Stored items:
--
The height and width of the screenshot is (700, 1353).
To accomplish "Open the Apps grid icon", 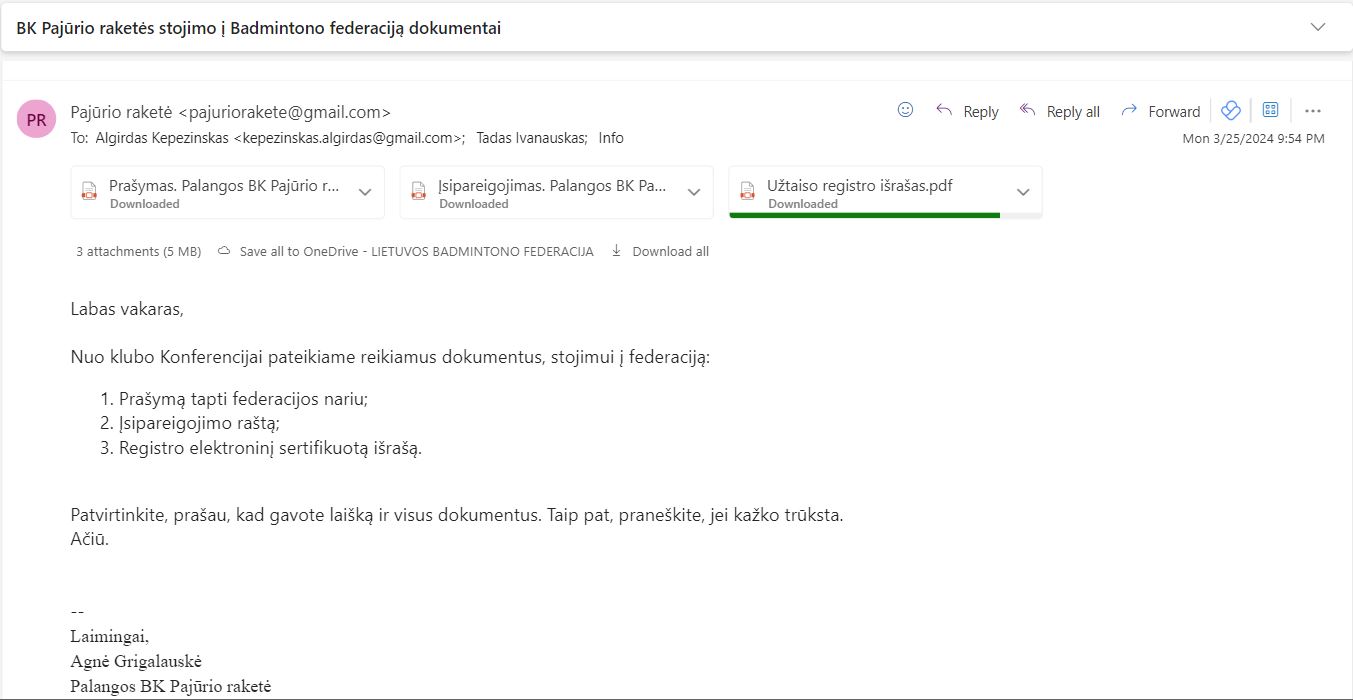I will tap(1271, 111).
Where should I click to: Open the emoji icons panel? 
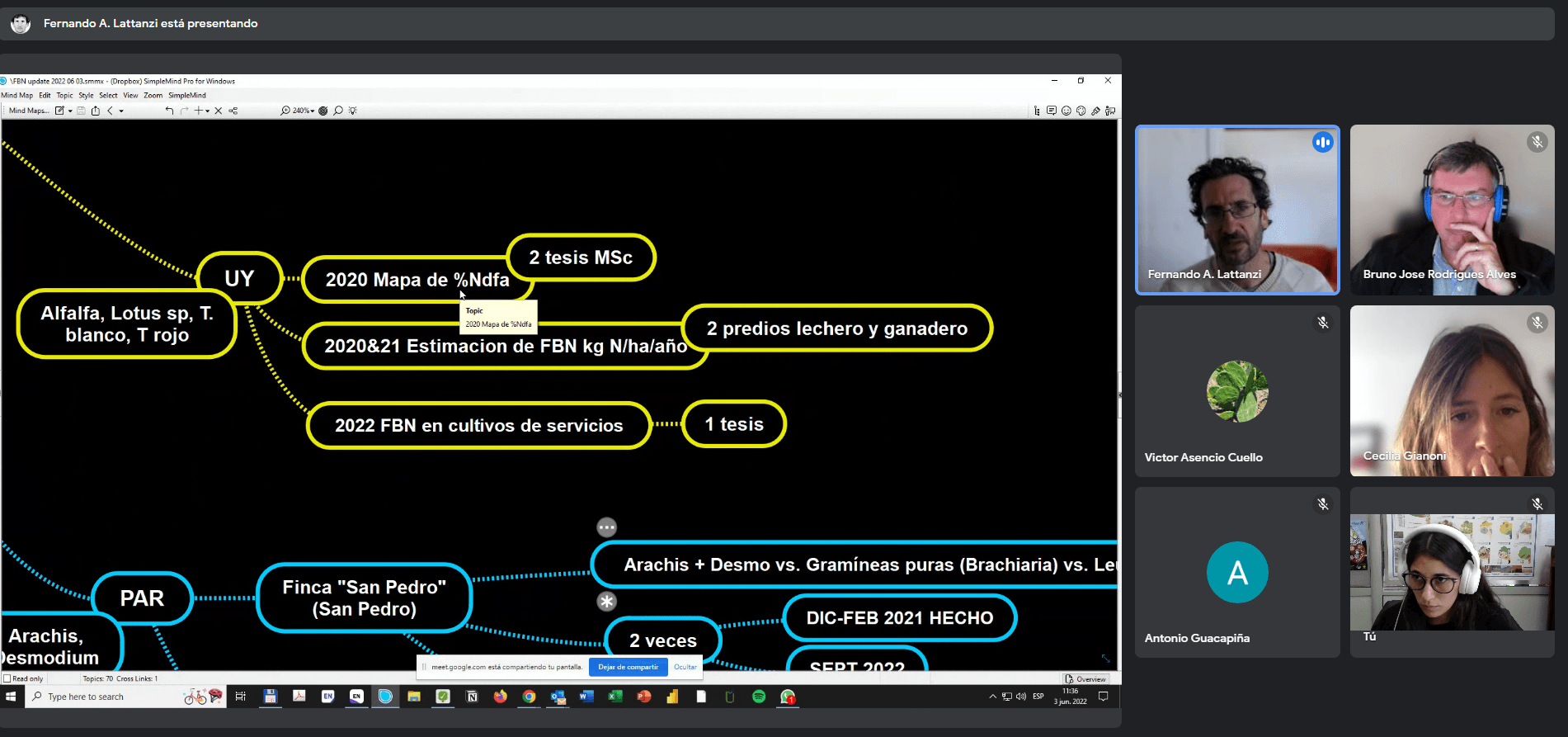coord(1067,111)
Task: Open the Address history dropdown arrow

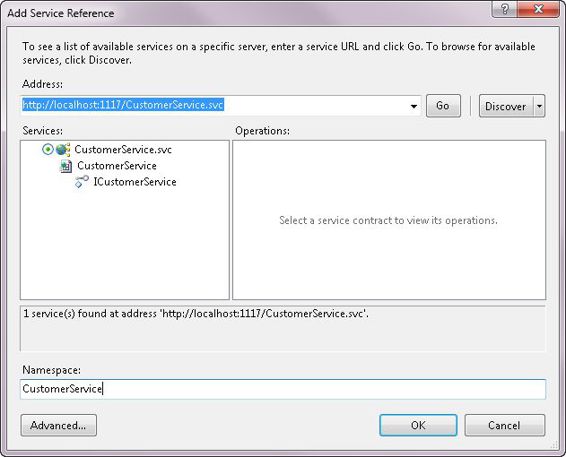Action: point(414,106)
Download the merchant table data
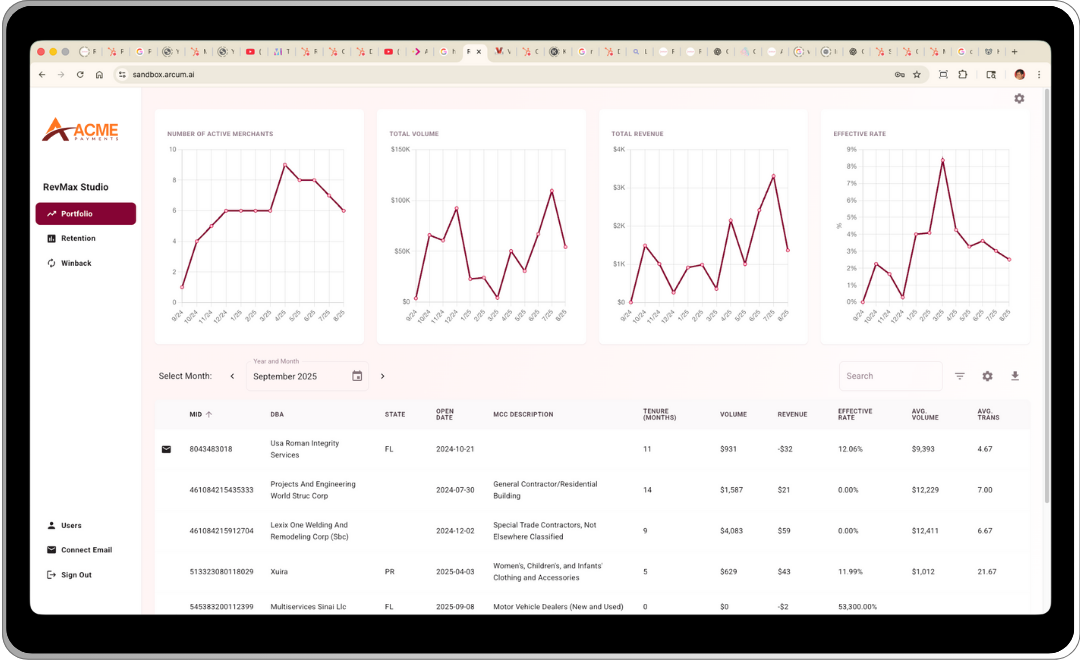 point(1015,376)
--
**What the task asks**
Repeat only the lines from the line with "Task: Open the Address history dropdown arrow" to the end of the entries, including both the first and the last line, and drop every picture.

**Solution to this task**
Task: Open the Address history dropdown arrow

Action: point(414,106)
Download the merchant table data
 point(1015,376)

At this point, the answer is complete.